Menanggapi perdebatan di Inggris, salah satu editorial konservatif di Telegraph-UK yang berjudul “Penembakan di Arizona Seperti Kwanzaa yang Datang Lebih Awal bagi Kaum Fasis Liberal Amerika” mencatat bahwa setelah fakta terungkap, beberapa kaum liberal beralih dari menyalahkan tokoh media konservatif menjadi menyebutkan. ekstremisme yang tidak masuk akal seperti yang terlihat dalam pembunuhan seorang gubernur di Pakistan minggu lalu. Tapi penulis James Delingpole mengatakan itu perbandingan yang canggung.

“Di Pakistan, pembunuh Salmaan Taseer dihujani kelopak bunga oleh banyak simpatisannya. Di AS, tindakan Jared Loughner mendapat kecaman universal baik dari kiri maupun kanan,” tulis Delingpole.

Anggota Kongres, Mahkamah Agung dan Presiden Obama, yang bertemu dengan Presiden Prancis Nikolas Sarkozy pada hari Senin, mengheningkan cipta pagi ini untuk memperingati tragedi tersebut.

Saat berfoto dengan Sarkozy, presiden mengatakan negaranya masih “sedih dan terkejut” dengan penembakan di Arizona, namun keberanian mereka yang turun tangan untuk menghentikan penembakan tersebut “menunjukkan sisi terbaik Amerika.” Dia mengatakan penting untuk memastikan negara bersatu dalam saat krisis.

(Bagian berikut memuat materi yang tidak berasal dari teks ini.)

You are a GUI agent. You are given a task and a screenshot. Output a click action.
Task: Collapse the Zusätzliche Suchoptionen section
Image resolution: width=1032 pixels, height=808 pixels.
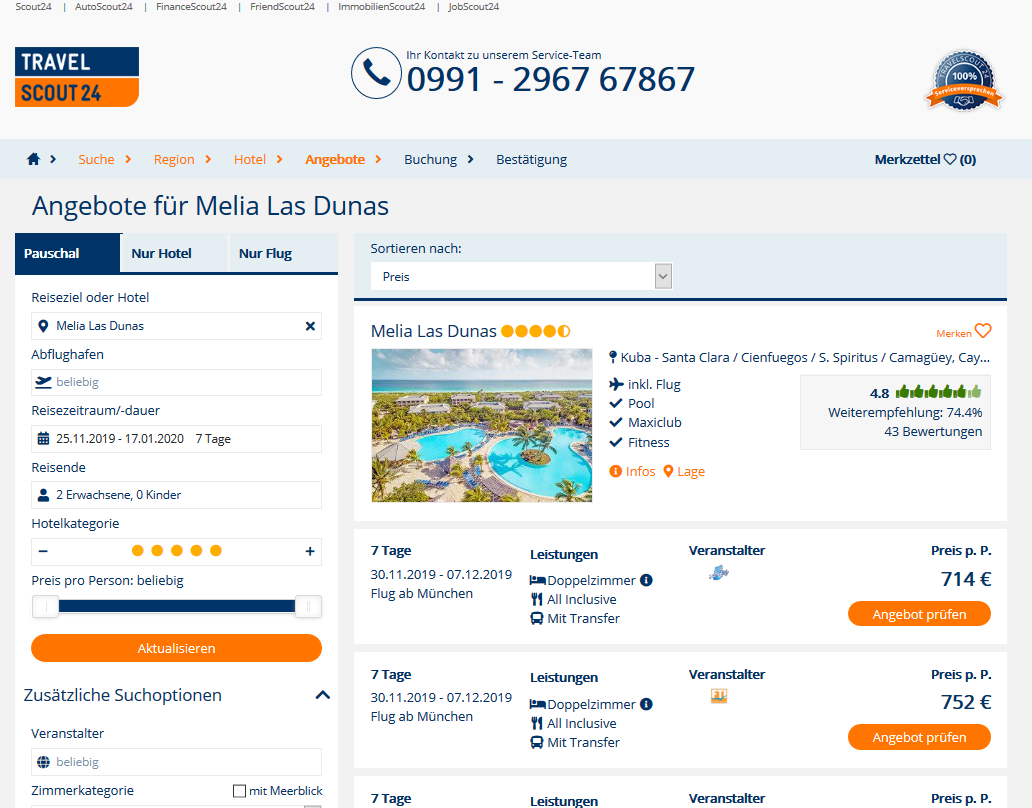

Maria Cardona, mantan ajudan Clinton, mengatakan presiden memiliki “kesempatan bagus” untuk menyusun diskusi dan menjadi “penyembuh dan pemimpin mediator.”

Namun Sal Russo, kepala strategi Tea Party Express, mengatakan penggunaan kasus Arizona sebagai contoh ekstremisme di Amerika Serikat adalah sebuah “lereng licin” yang harus diambil oleh pemerintah, dan “pilihan kata-kata yang buruk dari Menteri Luar Negeri AS.” .”

“Saya paham maksud yang ingin disampaikannya adalah mendorong orang-orang di Timur Tengah untuk mengambil tanggung jawab atas semua ekstremisme yang ada di luar sana, tapi menurut saya ini adalah komentar yang menyedihkan ketika Anda mencoba menjadikan seseorang yang terisolasi dan kriminal sebagai orang yang tidak bertanggung jawab. jelas mengalami gangguan mental dan menunjukkan adanya masalah ekstremisme di masyarakat,” kata Russo kepada Fox News.

“Kita tidak punya ekstremisme seperti itu. Anda bisa berjalan-jalan di AS dengan cukup aman di mana saja. Anda tidak bisa melakukan hal seperti itu di banyak belahan dunia lainnya,” tambahnya.

Greg Palklot dari Fox News berkontribusi pada laporan ini.